The people whose stories are in shared in this collection come from different countries and historical periods: the Holocaust in Europe, Cambodia, Bosnia-Herzegovina, and Rwanda. We invite you to read and listen to these stories with empathy and connect with the hero within yourself.

Bosnia and Herzegovina, 1992-1995

» More than 2 million refugees and displaced persons

» 200,000 dead

» 20,000 raped women and girls.

Cambodia, 1975-1979

» During the genocide in Cambodia, approximately 1.7 million people were murdered by the Pol Pot regime (21% of the country’s population)

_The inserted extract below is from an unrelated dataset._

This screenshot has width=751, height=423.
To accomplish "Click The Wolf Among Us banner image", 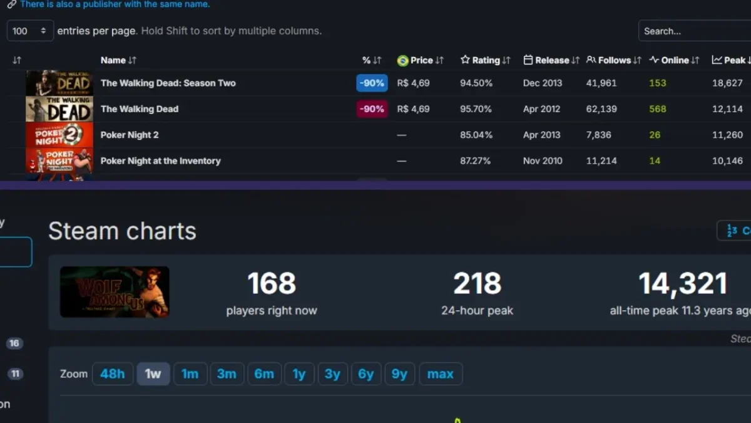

» 158 prisons were run by Pol Pot’s Khmer Rouge regime

» 309 mass-grave sites with an estimated total of 19,000 grave pits.

The Holocaust, 1939-1945

The Nazi regime murdered:

» 6 million Jews

» at least 200,000 Roma.

Rwanda, April – July 1994

» 800,000 people, mostly ethnic Tutsis and moderate Hutus, were killed in a hundred days, primarily with machetes;

» 2 million Hutus fled the country for fear of retaliation. The majority continues to live in Burundi, Tanzania, Uganda and DRC.

» 50,000 Rwandan refugees are still living in various states of Africa.